Pas d'oncologie sans « psy » - L'Infirmière Magazine n° 176 du 01/11/2002 | Espace Infirmier
 

L'Infirmière Magazine n° 176 du 01/11/2002

 

PRISE EN CHARGE

Actualités

La prise en charge psychologique du cancer semble être devenue indissociable d'une prise en charge thérapeutique. Effet de mode ou réalité de terrain ? La conférence organisée par Aventis le 23 octobre 2002 a été l'occasion d'aborder les enjeux de ce thème central en oncologie.

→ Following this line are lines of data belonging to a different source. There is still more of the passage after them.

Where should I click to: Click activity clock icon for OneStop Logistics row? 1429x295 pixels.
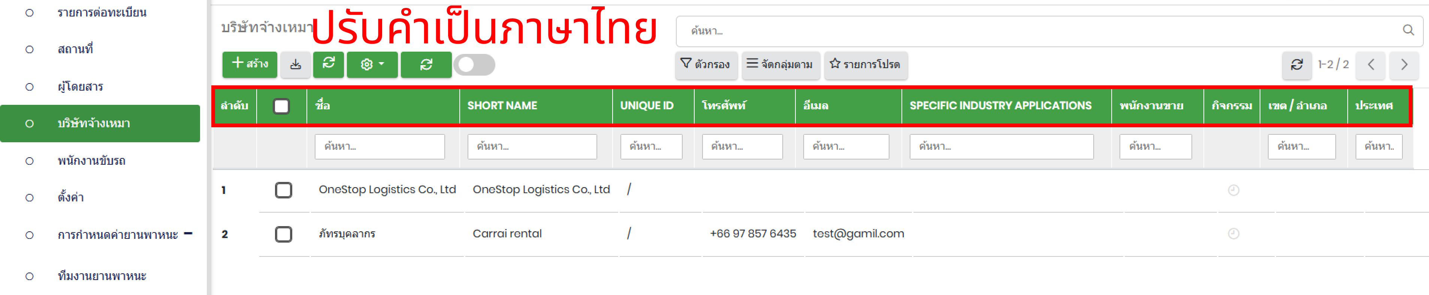[x=1233, y=190]
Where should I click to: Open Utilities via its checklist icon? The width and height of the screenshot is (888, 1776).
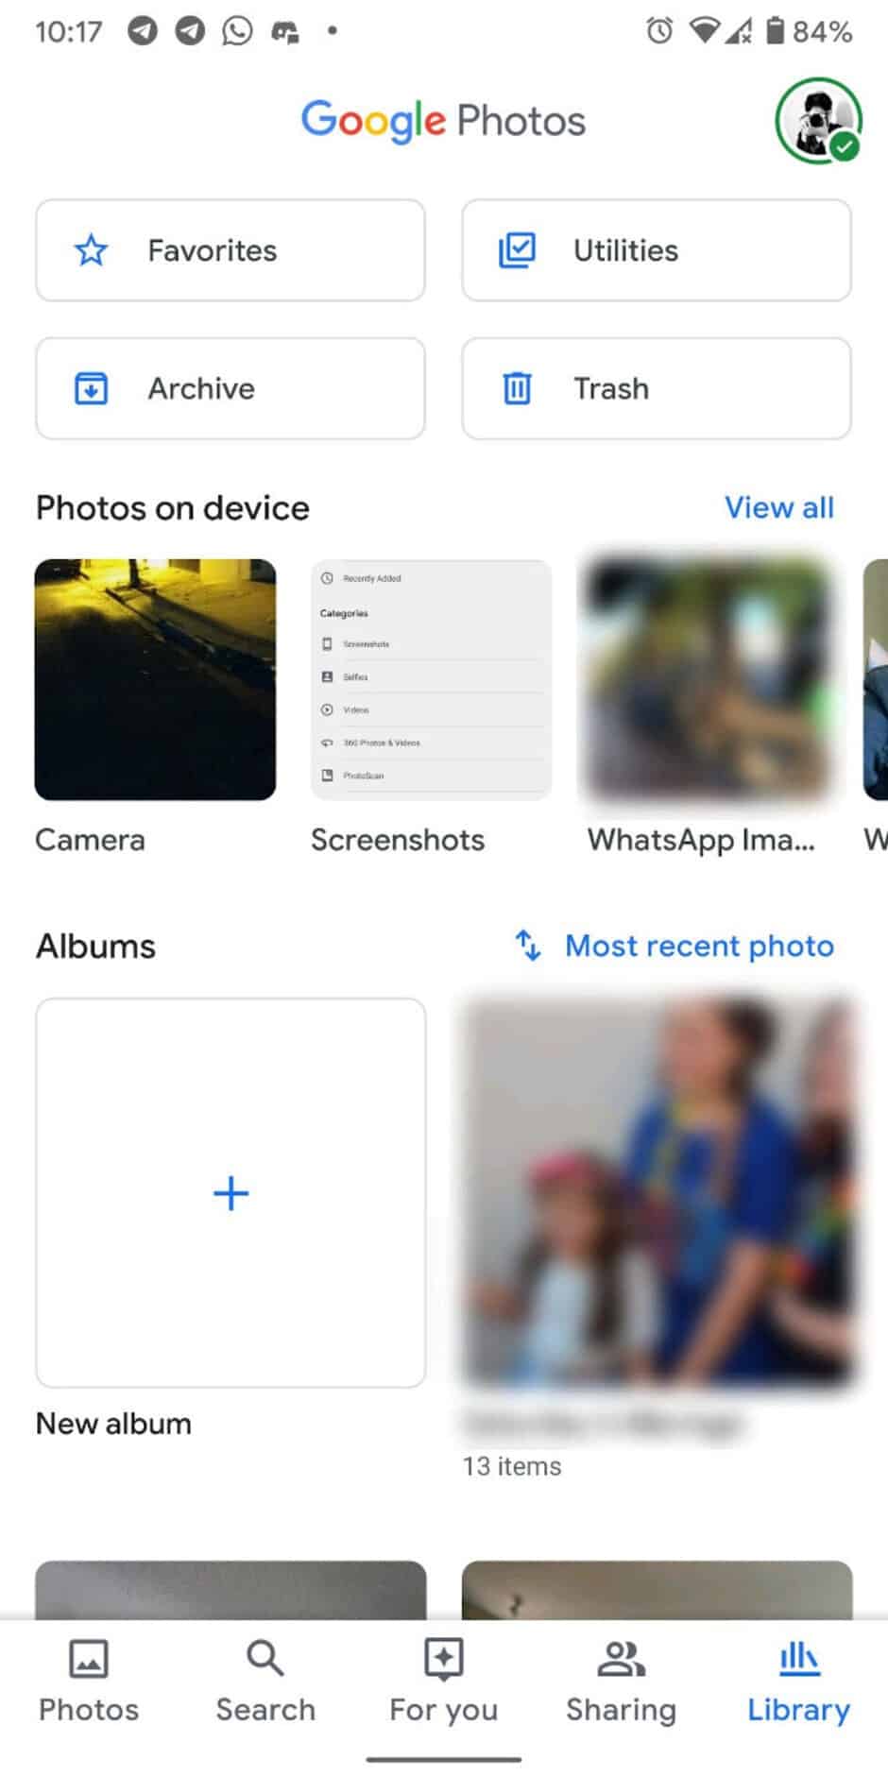517,250
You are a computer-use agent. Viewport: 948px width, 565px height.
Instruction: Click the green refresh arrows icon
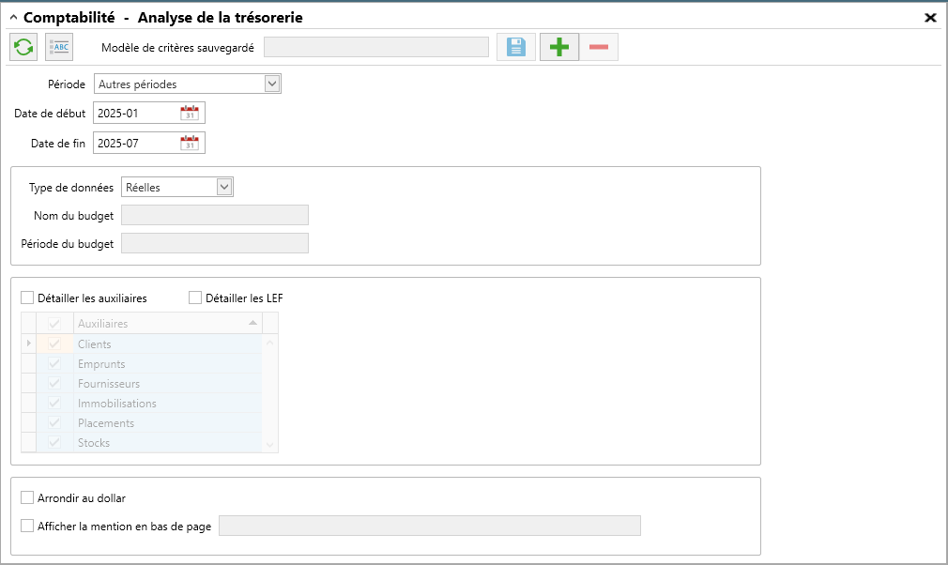(23, 47)
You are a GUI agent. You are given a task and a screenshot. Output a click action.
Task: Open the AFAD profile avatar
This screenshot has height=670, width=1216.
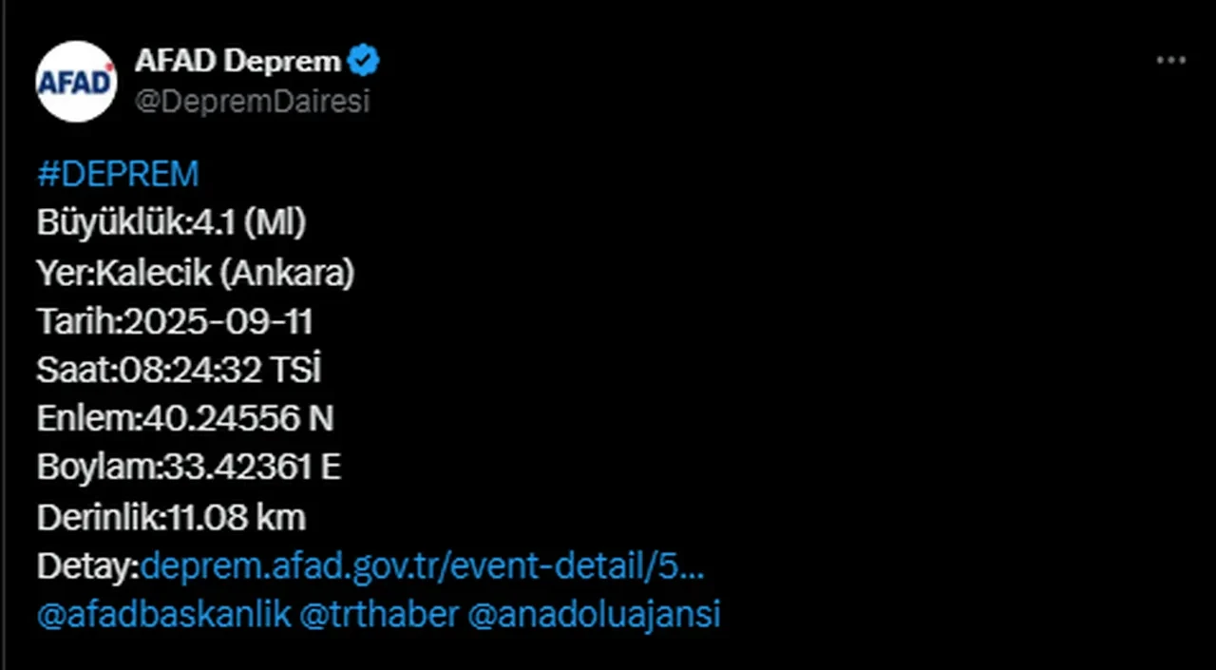pos(76,82)
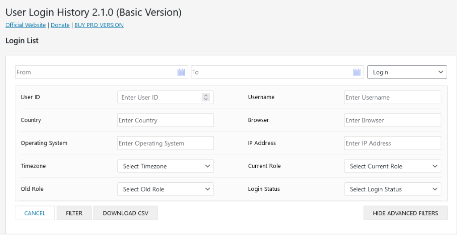Focus the Enter Username field
Viewport: 457px width, 235px height.
pos(393,97)
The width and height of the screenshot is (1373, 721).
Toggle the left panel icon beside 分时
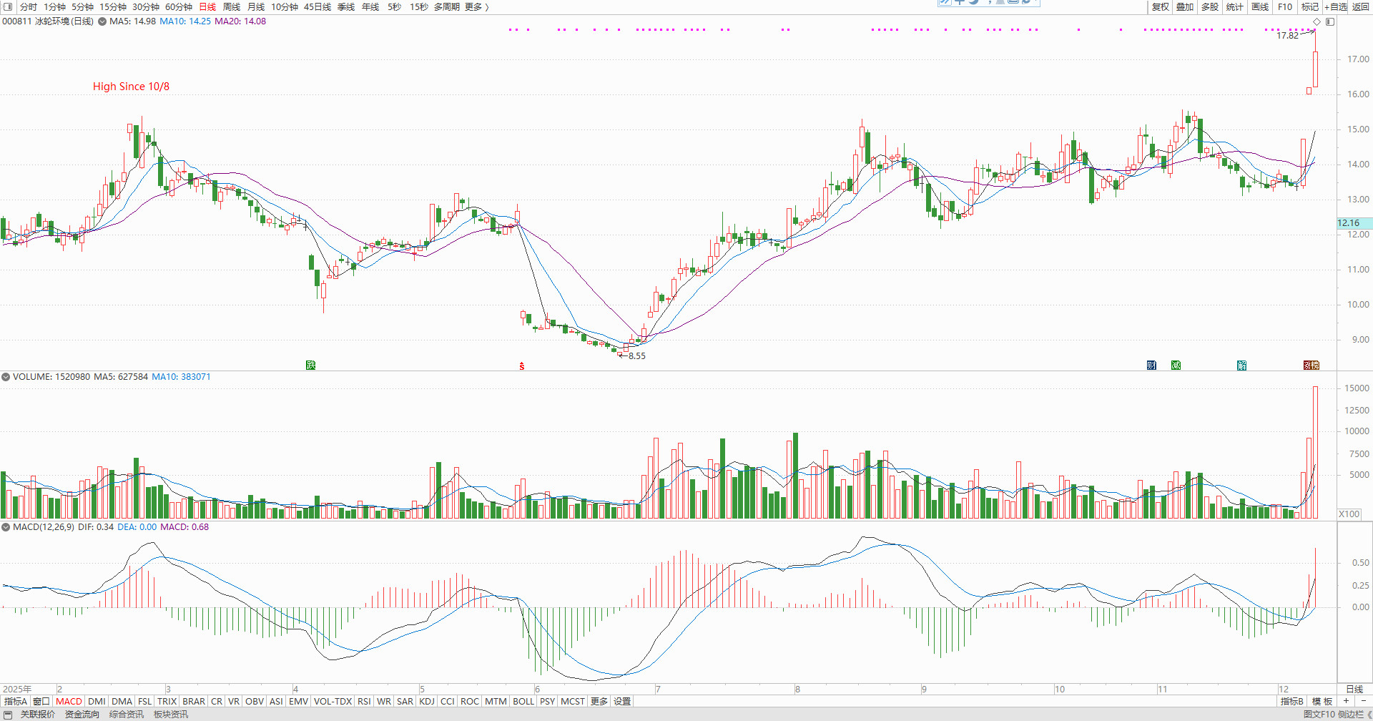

Les traumatismes du cancer déclenchent des réactions psychologiques d'angoisse, d'incertitude, de déni. Si les patients sont au coeur de cette problématique, les familles, l'entourage et les soignants sont aussi en première ligne. La psycho-oncologie permet d'affronter le traumatisme du diagnostic, les souffrances inhérentes aux traitements, les mutilations, les mécanismes de défense...

23 rechutes en un jour...

Pour Nicole Alby, présidente de l'association Europa Donna France, le « contrat de non-abandon » entre soignants et patients tout comme le soutien psychologique de l'équipe soignante sont des éléments essentiels à la réussite de la prise en charge du cancer. « Quand vous êtes confronté à 23 rechutes en un après-midi dans un service de cancérologie, l'équipe soignante ne va pas bien », précise-t-elle. Tant qu'il n'y aura pas une intégration de la psychologie à l'oncologie, souligne François Morvan (CH René-Dubos, Pontoise), la bonne distance entre patient et soignant sera très difficile à trouver. Or, les soignants ne sont formés, ni initialement, ni en continu, à l'épreuve quotidienne que représente une prise en charge globale des patients atteints de cancer. Une structure type en cancérologie comprend dix à quinze lits d'hospitalisation, quinze malades ambulatoires par jour, une à deux machines de radiothérapie, cinq médecins et environ vingt infirmières et un psychologue à mi-temps (dans le meilleur des cas). Le Dr Morvan démontre que la « productivité » et la qualité d'une structure type sont rentables puisque chaque structure traite entre 500 à 1 000 nouveaux malades par an, du diagnostic au suivi, en passant par la prise en charge. Il va jusqu'à conclure que « la cancérologie ne coûte pas cher en France »...

Les résultats d'une enquête organisée par Epac (Ensemble parlons autrement du cancer), sous l'égide du Dr Vannetzel(1), permettent de dresser un état des lieux de la prise en charge psychologique en oncologie.

Interlocutrices privilégiées

Si 74 % des établissements ont un psychologue/psychiatre sur place, dans près de deux tiers des cas, celui-ci déplore une surcharge de travail, étant seul pour l'ensemble de l'établissement. Du côté des patients, rien de réjouissant : seuls 7 % d'entre eux ont un entretien avec un « psy » et un tiers doivent en supporter le coût. L'infirmière est souvent l'interlocutrice privilégiée du patient. Elles sont 77 % à indiquer au « psy » les malades qu'il devrait voir et 96 % à juger les interventions du « psy » utile. Enfin, 90 % d'entre elles souhaitent rencontrer un « psy » pour participer à des groupes de paroles et savoir parler à l'entourage du patient. Dans la réalité, elles ne sont que 27 % à participer à des groupes de paroles et 5 % à rencontrer un « psy » individuellement. Pourtant, « soutenir les soignants, c'est mieux soigner les malades », estime François Morvan. Le cancer a été annoncé comme l'une des priorités du quinquennat. L'enveloppe financière attribuée à la psycho-oncologie dans le plan cancer (en 2000 : 10 millions de francs) semblerait avoir été sous-évaluée. Selon François Morvan, il faudrait qu'elle soit de trois à cinq fois plus importante...

1- Échantillon de l'enquête : 100 oncologues, 100 infirmières, 100 psychologues/psychiatres, 250 patients, 250 proches dans 43 établissements privés et 45 publics, et 6 centres de lutte contre le cancer.